◆ **Written request**: Copy out the data word for word, from its first line up to and including the line that contains "The height and width of the screenshot is (1040, 992).".

◆ **Record excerpts**:
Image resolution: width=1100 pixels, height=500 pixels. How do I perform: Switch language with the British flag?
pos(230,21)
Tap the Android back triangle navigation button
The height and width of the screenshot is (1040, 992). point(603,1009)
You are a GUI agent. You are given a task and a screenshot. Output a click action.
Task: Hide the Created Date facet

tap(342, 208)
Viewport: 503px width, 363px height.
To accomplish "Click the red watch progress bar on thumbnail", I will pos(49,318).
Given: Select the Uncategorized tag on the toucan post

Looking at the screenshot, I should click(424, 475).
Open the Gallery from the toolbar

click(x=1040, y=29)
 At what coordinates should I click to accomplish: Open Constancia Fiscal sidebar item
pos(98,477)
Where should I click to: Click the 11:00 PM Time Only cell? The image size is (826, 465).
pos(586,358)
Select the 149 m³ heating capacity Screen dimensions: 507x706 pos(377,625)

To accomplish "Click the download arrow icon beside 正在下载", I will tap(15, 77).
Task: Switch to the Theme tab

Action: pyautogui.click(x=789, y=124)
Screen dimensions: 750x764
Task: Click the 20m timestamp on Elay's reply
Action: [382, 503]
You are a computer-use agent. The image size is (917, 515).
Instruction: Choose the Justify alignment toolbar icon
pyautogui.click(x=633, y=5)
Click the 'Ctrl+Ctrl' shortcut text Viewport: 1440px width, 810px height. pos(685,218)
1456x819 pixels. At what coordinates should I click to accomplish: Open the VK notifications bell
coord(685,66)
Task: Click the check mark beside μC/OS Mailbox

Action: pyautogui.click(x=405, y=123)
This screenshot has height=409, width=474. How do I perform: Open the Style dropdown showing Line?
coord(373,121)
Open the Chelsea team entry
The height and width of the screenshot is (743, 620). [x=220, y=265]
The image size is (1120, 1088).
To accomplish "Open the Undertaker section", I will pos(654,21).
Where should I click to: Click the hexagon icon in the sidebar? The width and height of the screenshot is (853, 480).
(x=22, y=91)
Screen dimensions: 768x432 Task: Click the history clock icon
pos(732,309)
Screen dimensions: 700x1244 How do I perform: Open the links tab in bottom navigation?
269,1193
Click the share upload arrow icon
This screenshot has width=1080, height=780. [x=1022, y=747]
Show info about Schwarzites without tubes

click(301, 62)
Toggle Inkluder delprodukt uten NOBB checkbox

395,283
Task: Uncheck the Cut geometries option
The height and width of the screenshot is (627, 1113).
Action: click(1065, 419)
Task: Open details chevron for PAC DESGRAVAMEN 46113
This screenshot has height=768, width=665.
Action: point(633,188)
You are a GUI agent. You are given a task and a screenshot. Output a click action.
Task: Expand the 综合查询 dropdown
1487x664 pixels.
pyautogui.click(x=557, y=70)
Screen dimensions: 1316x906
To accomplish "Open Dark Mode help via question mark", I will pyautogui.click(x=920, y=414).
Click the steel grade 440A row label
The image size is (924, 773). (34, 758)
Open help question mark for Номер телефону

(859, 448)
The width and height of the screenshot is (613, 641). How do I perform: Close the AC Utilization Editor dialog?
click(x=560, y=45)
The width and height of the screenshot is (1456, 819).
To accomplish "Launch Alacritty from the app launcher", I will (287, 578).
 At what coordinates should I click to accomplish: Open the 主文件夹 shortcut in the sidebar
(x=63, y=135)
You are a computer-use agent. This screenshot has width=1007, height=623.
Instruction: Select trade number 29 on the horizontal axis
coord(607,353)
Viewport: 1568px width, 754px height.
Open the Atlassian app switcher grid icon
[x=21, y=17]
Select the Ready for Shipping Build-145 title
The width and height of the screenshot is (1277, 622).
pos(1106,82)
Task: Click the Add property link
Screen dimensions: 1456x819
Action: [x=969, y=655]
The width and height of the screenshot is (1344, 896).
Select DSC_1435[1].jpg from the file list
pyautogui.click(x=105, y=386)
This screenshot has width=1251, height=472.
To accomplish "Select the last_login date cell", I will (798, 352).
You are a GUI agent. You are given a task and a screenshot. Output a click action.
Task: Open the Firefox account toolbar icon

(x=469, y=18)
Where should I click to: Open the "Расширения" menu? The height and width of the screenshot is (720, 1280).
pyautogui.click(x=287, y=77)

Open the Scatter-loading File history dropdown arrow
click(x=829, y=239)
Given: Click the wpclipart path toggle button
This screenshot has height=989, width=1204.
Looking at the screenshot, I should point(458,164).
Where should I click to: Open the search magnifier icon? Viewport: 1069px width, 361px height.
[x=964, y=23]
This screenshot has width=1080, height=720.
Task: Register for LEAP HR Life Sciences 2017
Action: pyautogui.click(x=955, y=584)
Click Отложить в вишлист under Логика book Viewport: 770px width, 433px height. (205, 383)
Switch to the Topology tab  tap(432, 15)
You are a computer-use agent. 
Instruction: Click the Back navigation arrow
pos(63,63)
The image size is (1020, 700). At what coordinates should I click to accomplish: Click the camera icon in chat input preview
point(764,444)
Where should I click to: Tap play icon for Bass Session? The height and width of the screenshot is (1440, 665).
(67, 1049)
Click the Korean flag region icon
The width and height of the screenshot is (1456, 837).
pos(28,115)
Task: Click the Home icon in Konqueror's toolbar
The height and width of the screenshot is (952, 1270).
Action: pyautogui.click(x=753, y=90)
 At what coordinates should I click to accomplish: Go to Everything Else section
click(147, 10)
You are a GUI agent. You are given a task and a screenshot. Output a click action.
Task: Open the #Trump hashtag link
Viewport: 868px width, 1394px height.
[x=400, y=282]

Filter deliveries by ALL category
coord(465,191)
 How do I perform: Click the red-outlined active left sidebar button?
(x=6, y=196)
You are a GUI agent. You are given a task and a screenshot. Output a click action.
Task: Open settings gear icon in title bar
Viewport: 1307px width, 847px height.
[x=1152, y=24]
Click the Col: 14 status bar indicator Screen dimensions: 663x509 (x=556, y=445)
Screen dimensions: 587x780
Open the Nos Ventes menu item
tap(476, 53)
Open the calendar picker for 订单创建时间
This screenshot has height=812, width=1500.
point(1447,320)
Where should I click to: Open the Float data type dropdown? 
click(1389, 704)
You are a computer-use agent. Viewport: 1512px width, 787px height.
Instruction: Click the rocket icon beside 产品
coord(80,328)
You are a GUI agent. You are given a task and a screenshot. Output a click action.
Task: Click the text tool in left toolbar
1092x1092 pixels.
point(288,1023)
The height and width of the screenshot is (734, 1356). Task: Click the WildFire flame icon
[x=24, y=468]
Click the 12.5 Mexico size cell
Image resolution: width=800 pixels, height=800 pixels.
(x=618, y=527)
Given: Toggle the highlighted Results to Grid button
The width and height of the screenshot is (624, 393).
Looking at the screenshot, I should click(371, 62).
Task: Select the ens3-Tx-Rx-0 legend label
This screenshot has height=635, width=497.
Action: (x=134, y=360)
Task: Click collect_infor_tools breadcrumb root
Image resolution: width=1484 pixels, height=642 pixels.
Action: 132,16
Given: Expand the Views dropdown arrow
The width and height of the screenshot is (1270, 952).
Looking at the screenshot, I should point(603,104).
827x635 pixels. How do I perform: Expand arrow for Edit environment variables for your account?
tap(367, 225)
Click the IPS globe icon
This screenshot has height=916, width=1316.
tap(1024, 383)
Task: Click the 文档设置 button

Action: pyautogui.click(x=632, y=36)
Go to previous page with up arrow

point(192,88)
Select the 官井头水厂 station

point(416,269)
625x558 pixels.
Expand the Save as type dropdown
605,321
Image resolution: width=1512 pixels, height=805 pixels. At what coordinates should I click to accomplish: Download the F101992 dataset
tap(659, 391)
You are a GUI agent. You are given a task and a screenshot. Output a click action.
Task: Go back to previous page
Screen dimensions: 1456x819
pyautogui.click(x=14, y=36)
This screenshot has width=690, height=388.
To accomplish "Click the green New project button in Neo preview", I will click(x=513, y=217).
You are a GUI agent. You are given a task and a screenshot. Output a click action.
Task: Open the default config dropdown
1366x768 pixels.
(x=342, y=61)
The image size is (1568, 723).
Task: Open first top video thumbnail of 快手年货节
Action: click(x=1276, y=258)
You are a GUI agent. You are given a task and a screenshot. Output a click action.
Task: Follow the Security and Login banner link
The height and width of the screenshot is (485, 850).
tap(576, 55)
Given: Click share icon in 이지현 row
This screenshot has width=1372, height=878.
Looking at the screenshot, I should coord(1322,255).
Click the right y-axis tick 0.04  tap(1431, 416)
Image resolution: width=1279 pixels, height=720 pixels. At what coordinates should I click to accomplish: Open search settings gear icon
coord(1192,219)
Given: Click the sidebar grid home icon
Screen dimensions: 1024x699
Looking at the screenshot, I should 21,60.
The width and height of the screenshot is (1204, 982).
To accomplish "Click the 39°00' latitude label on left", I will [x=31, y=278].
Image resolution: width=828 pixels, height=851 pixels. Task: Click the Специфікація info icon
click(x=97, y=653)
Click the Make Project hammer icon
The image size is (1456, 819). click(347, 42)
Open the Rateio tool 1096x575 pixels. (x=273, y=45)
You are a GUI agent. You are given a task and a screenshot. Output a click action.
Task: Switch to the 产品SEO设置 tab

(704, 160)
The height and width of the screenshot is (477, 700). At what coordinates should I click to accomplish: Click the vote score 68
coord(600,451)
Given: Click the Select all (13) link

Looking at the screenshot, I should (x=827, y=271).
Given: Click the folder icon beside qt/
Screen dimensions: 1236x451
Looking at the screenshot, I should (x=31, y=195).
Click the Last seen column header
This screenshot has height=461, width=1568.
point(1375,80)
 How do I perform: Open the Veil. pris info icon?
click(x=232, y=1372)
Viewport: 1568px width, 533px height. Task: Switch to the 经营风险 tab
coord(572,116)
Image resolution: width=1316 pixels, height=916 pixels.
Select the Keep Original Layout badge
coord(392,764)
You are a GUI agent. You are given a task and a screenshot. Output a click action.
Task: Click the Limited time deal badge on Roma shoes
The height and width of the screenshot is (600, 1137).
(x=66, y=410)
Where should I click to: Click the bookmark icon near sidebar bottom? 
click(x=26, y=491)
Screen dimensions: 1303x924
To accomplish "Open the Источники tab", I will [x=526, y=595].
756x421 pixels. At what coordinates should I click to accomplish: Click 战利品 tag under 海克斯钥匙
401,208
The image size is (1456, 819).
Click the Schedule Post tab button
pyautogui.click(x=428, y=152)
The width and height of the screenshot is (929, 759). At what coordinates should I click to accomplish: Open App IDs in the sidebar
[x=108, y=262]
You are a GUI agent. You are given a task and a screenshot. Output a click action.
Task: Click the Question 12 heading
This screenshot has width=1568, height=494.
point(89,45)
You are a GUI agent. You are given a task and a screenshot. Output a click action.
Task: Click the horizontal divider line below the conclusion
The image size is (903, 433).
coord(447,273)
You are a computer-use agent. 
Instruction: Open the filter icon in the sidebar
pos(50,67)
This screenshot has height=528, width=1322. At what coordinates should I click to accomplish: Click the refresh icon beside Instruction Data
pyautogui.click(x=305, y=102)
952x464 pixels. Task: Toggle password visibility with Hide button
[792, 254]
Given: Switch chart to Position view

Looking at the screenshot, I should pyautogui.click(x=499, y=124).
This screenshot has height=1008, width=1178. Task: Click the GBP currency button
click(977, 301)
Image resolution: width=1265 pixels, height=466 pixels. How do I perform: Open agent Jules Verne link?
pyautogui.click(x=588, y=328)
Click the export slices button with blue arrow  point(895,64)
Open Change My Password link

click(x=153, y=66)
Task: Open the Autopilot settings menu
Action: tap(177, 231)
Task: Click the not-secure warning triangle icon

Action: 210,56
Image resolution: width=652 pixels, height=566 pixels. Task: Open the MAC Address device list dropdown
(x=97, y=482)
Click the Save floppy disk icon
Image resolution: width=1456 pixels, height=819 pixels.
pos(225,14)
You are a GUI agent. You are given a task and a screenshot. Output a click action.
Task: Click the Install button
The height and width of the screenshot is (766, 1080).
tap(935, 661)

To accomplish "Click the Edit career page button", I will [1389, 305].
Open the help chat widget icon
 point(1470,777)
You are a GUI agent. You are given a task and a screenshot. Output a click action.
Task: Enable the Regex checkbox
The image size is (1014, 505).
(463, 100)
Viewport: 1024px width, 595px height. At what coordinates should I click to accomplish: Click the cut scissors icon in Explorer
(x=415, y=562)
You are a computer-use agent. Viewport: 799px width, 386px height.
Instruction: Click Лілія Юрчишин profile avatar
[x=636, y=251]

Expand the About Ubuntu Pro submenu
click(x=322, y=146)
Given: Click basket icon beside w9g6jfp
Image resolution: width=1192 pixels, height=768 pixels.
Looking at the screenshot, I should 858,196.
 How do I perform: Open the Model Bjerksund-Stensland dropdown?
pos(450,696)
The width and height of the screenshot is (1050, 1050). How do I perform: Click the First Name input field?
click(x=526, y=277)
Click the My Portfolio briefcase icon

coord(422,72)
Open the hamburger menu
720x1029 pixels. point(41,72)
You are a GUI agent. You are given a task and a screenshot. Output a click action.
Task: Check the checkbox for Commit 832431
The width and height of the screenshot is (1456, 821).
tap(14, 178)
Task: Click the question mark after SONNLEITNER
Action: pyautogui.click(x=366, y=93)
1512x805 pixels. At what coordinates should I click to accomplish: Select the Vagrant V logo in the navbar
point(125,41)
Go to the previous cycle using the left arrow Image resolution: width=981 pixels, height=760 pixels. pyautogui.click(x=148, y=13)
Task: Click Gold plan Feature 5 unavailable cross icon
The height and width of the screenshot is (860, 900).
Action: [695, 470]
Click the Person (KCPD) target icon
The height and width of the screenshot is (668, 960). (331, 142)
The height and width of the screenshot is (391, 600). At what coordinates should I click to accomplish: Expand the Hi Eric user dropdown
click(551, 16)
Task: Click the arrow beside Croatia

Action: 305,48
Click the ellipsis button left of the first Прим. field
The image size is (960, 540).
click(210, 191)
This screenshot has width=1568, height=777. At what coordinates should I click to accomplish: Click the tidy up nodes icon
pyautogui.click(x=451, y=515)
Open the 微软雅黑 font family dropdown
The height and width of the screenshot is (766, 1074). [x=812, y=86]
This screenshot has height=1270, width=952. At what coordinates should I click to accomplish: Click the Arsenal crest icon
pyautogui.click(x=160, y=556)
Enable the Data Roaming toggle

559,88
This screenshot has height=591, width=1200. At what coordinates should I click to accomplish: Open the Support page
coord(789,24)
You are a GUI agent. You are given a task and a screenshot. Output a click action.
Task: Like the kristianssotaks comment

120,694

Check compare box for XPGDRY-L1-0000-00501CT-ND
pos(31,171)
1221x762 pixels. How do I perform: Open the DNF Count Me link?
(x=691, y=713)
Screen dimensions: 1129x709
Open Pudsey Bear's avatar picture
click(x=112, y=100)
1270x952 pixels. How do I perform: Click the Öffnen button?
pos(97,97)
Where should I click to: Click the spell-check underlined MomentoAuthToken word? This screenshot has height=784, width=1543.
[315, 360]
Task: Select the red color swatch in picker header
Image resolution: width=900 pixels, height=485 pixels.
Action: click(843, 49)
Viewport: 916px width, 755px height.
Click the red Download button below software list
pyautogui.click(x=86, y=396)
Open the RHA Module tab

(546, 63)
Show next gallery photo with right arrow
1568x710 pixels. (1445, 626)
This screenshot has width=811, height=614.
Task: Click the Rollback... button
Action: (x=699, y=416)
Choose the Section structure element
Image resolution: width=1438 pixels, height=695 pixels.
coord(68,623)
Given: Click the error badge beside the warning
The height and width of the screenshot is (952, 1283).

◆ **Task solution**:
Image resolution: width=1100 pixels, height=500 pixels. How do I perform: Switch language with the British flag?
pos(230,21)
Tap the Android back triangle navigation button
The height and width of the screenshot is (1040, 992). point(603,1009)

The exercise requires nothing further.